[Stored items]
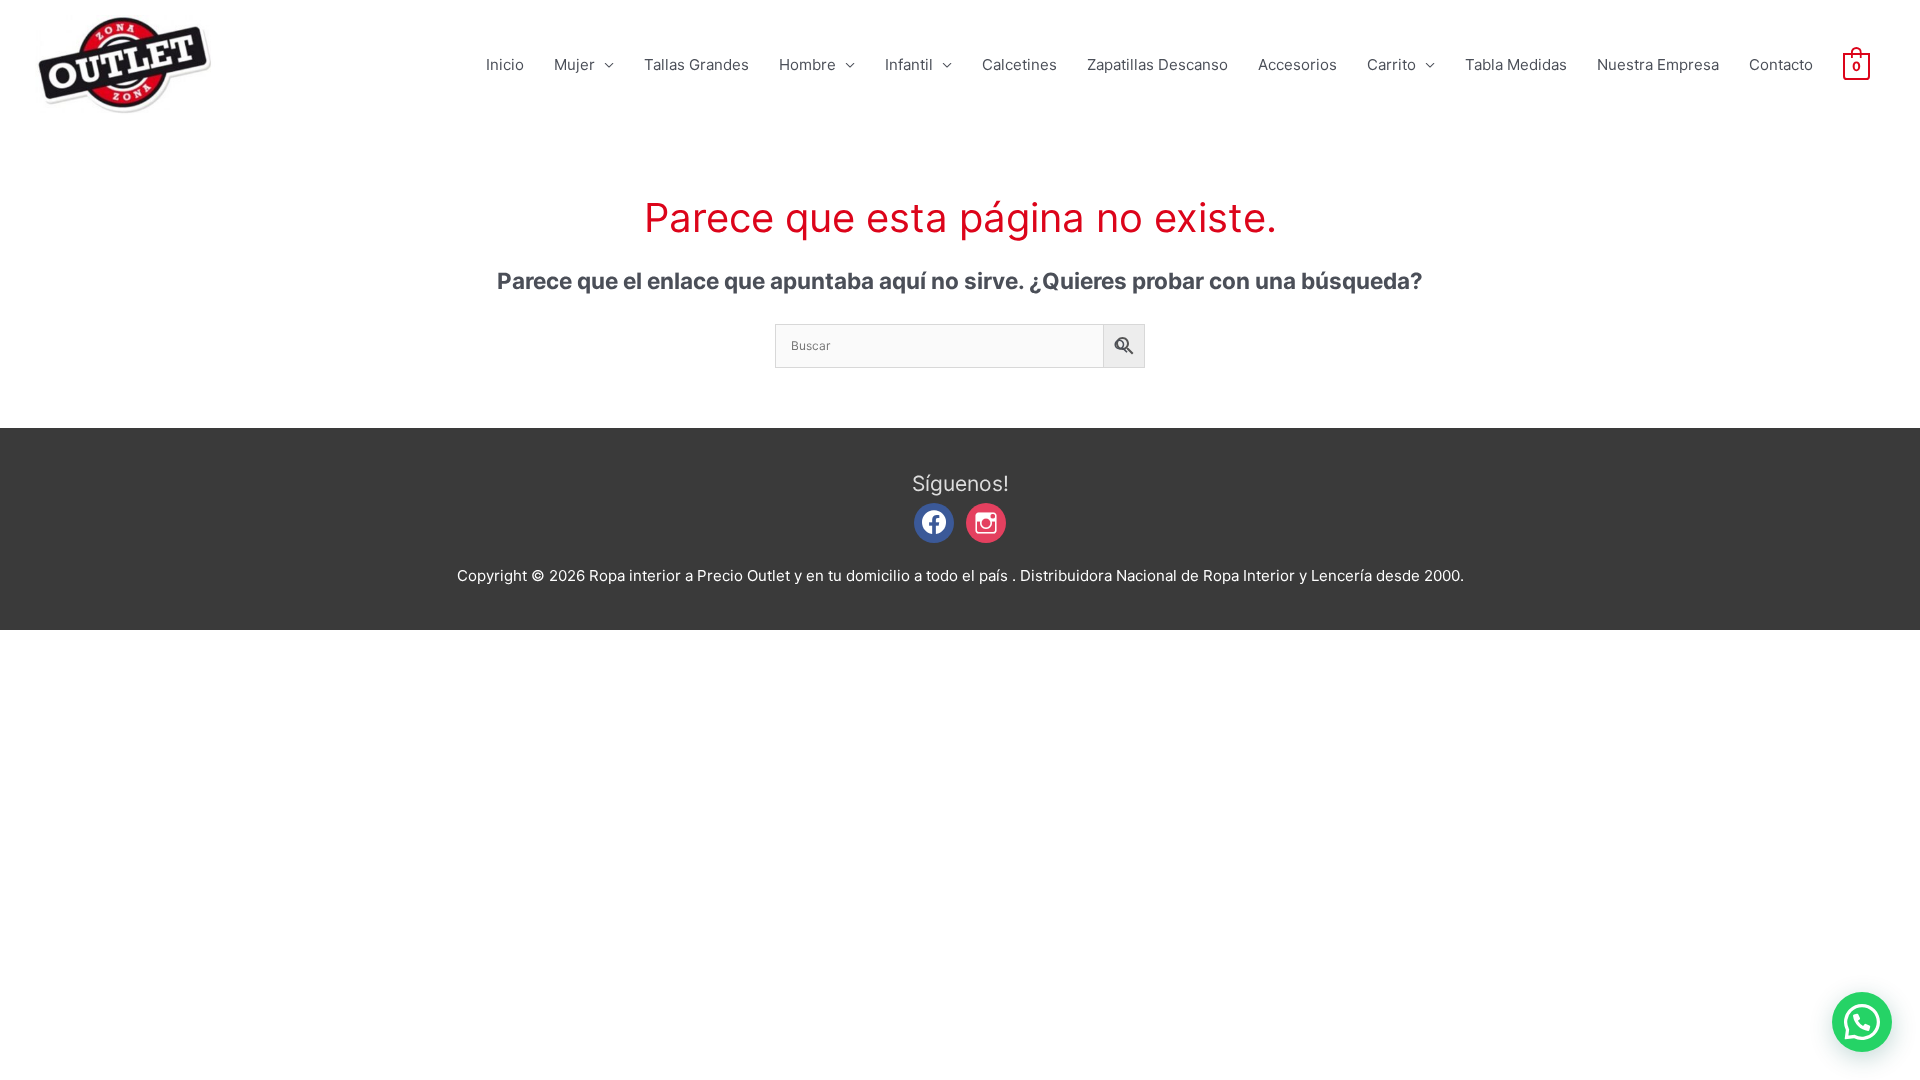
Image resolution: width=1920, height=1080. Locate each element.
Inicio (505, 64)
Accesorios (1297, 64)
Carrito (1391, 64)
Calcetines (1019, 64)
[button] (1862, 1022)
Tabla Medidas (1516, 64)
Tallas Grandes (696, 64)
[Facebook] (934, 521)
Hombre (807, 64)
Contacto (1781, 64)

▸ EXERCISE DESCRIPTION:
An exact copy of all the records is required, with the pictures omitted.

▸ THE COMPLETED TASK:
Image resolution: width=1920, height=1080. Locate each element.
Inicio (505, 64)
Accesorios (1297, 64)
Carrito (1391, 64)
Calcetines (1019, 64)
[button] (1862, 1022)
Tabla Medidas (1516, 64)
Tallas Grandes (696, 64)
[Facebook] (934, 521)
Hombre (807, 64)
Contacto (1781, 64)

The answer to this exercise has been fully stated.